Watching those baby turtles reminded me that my son Michael must leave the metaphorical nest. He’s a “pip” right now—we’re taking him to college this week. My son’s fully formed, having broken out of his eggshell, that tender environment we’ve provided for him, and over the next few days his carapace will harden. But digging his way up through the sand, toward the surface, and crossing the treacherous sand (four or more years of college) is his journey to make.

This year, my son has struggled. Trying to push against us, only to be held back by our rules and curfew, trying to become a man, but still living at home and attending high school. On Thursday, we’ll perform one last duty as his parents. We’ll get him moved into his dorm room, then drive him to a nearby hospital and sit with him. My niece Lexie is having her baby—a boy! And the timing couldn’t be more perfect. Michael, my husband David and I will wait with my family until we can see our newest member. Then we’ll drive our son back to his new college home and say goodbye. Hello to baby Skyler Logan, and goodbye to college freshman Michael Harrison.

I hope those turtles make it.


Monica Ferris said...

I think maybe you've put your finger on a problem with "helicopter parents," who hover over their young even after the young should be operating on their own -- not only in college but at work! (Can you imagine your mom or dad calling your boss to ask for a raise for you?) How can your child ever "grow that carapace" if you don't allow nature to follow its natural course? Good post!
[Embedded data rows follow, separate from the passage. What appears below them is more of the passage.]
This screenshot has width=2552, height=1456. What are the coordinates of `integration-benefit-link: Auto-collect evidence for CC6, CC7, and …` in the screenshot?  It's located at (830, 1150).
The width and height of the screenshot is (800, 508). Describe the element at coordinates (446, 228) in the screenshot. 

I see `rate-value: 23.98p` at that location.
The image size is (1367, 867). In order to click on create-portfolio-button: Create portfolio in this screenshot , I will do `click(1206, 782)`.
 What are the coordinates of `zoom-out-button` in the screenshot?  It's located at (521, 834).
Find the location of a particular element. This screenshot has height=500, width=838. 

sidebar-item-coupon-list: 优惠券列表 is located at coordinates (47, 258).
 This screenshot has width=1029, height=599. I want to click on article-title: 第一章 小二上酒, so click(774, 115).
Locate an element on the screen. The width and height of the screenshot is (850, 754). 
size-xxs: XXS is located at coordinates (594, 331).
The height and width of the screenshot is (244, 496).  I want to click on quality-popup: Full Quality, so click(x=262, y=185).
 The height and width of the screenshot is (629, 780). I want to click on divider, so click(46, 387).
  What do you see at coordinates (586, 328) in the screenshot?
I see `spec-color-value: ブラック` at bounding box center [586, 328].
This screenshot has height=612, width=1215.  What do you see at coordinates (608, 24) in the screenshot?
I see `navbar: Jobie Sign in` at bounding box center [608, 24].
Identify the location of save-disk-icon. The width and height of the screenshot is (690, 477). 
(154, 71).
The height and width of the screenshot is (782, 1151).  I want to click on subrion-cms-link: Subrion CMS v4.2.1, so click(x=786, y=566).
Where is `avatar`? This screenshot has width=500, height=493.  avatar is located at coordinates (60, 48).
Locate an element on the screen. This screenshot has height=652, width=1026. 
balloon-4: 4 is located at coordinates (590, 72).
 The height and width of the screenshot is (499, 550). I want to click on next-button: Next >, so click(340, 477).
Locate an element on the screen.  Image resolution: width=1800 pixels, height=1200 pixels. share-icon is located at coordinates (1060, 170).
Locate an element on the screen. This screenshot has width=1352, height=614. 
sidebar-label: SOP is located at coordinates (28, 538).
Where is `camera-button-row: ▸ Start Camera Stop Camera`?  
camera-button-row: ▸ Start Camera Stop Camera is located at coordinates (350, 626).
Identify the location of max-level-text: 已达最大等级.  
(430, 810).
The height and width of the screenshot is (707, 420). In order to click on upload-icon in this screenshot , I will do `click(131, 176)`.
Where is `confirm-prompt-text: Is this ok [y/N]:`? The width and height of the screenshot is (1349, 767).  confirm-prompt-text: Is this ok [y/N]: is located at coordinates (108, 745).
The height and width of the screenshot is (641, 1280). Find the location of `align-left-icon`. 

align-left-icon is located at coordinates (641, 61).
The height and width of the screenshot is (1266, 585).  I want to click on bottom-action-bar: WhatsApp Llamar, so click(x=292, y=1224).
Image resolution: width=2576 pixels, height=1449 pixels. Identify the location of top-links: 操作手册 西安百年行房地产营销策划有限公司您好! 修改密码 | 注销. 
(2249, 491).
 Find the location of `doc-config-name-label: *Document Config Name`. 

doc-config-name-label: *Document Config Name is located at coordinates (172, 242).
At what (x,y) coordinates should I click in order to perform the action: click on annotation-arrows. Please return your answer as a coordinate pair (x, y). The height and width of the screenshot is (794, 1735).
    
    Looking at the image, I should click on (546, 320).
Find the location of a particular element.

Joanna Campbell Slan said...

Thanks, Monica. I'll do my best not to hover. We had a child die in my family, so we tend to be overly protective. But...he's really ready and he knows that if he needs us, we'll do all we can. It's time. A few of my friends said they'd never let their children go so far away, but I think for our son, who's an only child and who has traveled the world with us, it's almost obligatory that we step away from him and let him spread his wings. (How's that for a mixed metaphor. Perhaps I should say he'll flap his flippers.)

Camille Minichino said...

Lucky Michael, with parents who are there for him but not there with him!

Monica Ferris said...

Oh, Camille, you said it best!

Joanna Campbell Slan said...

You two are the best. I'll re-read this often. And it will help when I'm feeling teary!

Anonymous said...

Thanks for such a lovely post to which I can relate. I too just moved my only child, a son, into his dorm room to begin his college experience. The house is very quiet, the refrigerator is very full, and no laundry needing washing. I have way too much time on my hands - I think I am going to have a get a few more hobbies!

Joanna Campbell Slan said...


I'm trying to think of this as Act II of my life. This is my time. I'm not losing a son; I'm gaining a bedroom--and a house payment!

I hope you'll consider scrapbooking. There's a lot of stuff to scrap besides our kids.